Kurna tak chwalicie tą scenę a ja tego dzisiaj nie oglądałam! Juz nie moge sie doczekac jak jutro to obejrze na ipli :D Ten szyderczy usmieszek Igora, ahh kocham go! Haha kochany drań xd mają szczęście że dobrali takiego moim zdaniem przystojnego aktora no i dobrego :D
Ale... Karola moglby nie ruszac bo jego tez uwielbiam! :D

użytkownik usunięty

Nie psujcie ogladania nastepnego odcinka ;P.

użytkownik usunięty

Ja nie psuję, nie oglądam odcinków do przodu. Napisałam, że muszę zobaczyć wczorajszy odcinek (tzn. piątkowy) na ipli, bo nie oglądałam.

ocenił(a) serial na 7
Cefalix

Myślałem raczej,że go uśmiercą już raz na zawsze,a tu proszę,jest możliwość powrotu.

ocenił(a) serial na 9
Cefalix

fajnie , igor bedzie w dalszych odcinkach. Z nim , pierwsza milosc, jest najlepsza !!! To świetny aktor , podziwiam go za to ze tak swietnie wczuwa sie w tą rolę :)

użytkownik usunięty
alexandrax123

mnie też przekonuję jako taki bandyta ;).

Cefalix

A dla mnie nuda i przewidywalność.

Cały plan Igora bez sensu, naciągany i właściwe nie wiadomo po. Udawanie miłości, małżeństwo, potem pozorowanie własnej śmierci, opłacanie połowy Wrocławia, zamykanie ojca w pace, zmartwychwstanie, kupowanie nowej tożsamości, zabicie Agaty, żeby na koniec otumanić Sabinę lekami, a Wekslerowi przyłożyć do głowy pistolet i kazać podpisać weksel??? Nie mógł tego po prostu zrobić od razu, po co były te dwa lata kombinacji? Trochę żenada.
Sceny w tym magazynie (czy co to było) śmieszne, Igor mega przewidywalny, gadał takim samym tonem, jak wszyscy serialowi psychole.
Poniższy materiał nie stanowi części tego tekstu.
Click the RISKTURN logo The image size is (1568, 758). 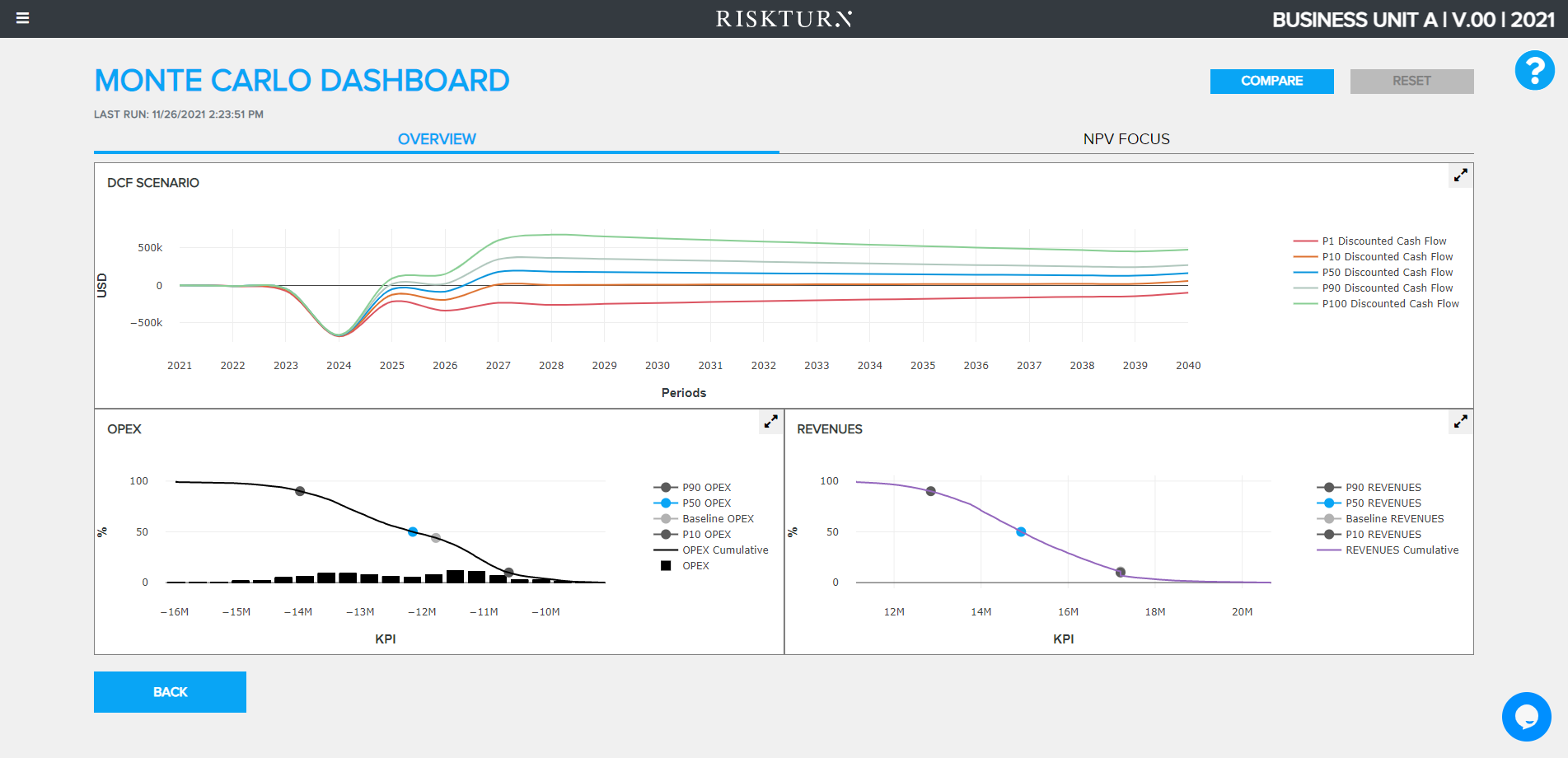(784, 19)
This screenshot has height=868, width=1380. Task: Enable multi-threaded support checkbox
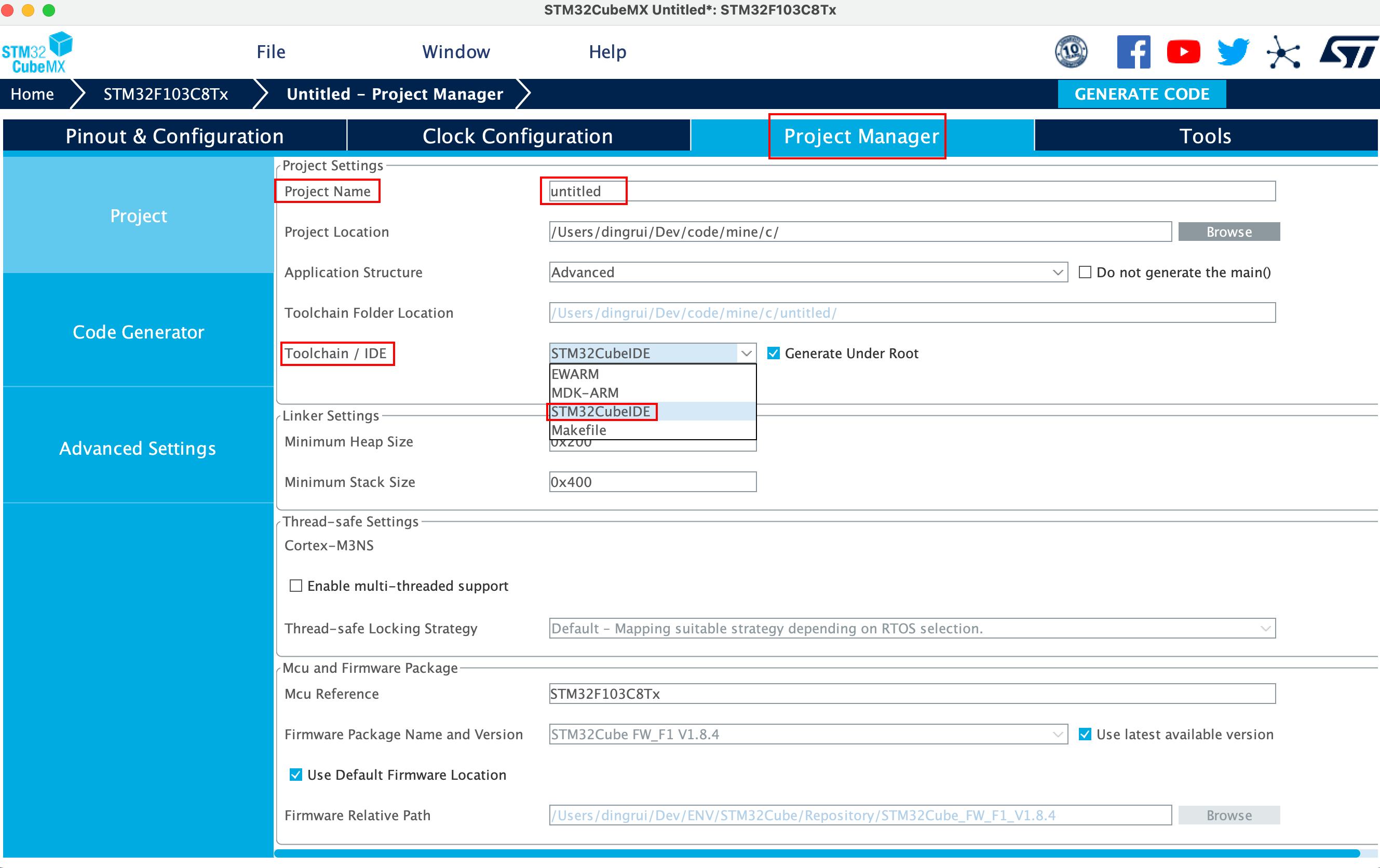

Miałam wrażenie, że widzę to po raz tysięczny. Mohr jak dla mnie o wiele ciekawszy był jako Igor-oszust, który udaje, knuje i jest taki dwuznaczny - niby czarny charakter, ale jednak z pierwiastkiem dobra.
No ale na szczęście przeżył i szykuje się do ataku, więc jest nadzieja, że jakoś to się ciekawiej zakończy.